Just last week one of my town’s railroads, abandoned since 1972, was partially torn out.

View attachment 861991


View attachment 861995

I am a bidder on removing the remaining trees and the buried railroad ties.
Where the large green gen-set is was a sidetrack, that ran inside of the brick mill. There was a flour mill and a lumber yard inside all the way up into the 1960’s. It’s now a museum of art.

Where you see the Deere excavator sitting was one of our towns train stations.

The rails were laid from 1899-1901 and abandoned in 1972 due to a massive hurricane (Agnes) which is still holds the number one spot for loss of property in the state of PA’s history.

The rails survived in-tact undamaged in my town, but were so severely damaged about 5 miles away, that the railroad decided they weren’t worth repairing.

IMO, it’s sad to destroy such usable infrastructure.

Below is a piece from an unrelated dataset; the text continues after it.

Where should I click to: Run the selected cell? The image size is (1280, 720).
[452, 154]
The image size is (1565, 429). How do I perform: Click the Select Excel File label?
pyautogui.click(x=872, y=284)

It’s part of our American history and could still be a valuable asset.
Shameful and sad, there are still quite a few active RR tracks down this way, for the longest you would see hundreds of RR cars full of coal from up North, but the do-gooders have just about got coal eliminated for fuel to generate electricity.
 
   / Pictures from a skid steer mowing contractor #420  
Shameful and sad, there are still quite a few active RR tracks down this way, for the longest you would see hundreds of RR cars full of coal from up North, but the do-gooders have just about got coal eliminated for fuel to generate electricity.
The CSX RR that runs down Sr200/US301, you see cattle going north and Amazon trailers headed south. The RR running along SR5/US1 seems to be primarily aggregate heading south, and generic ship freight headed north. Feels like the days of 80 rail cars of citrus are gone.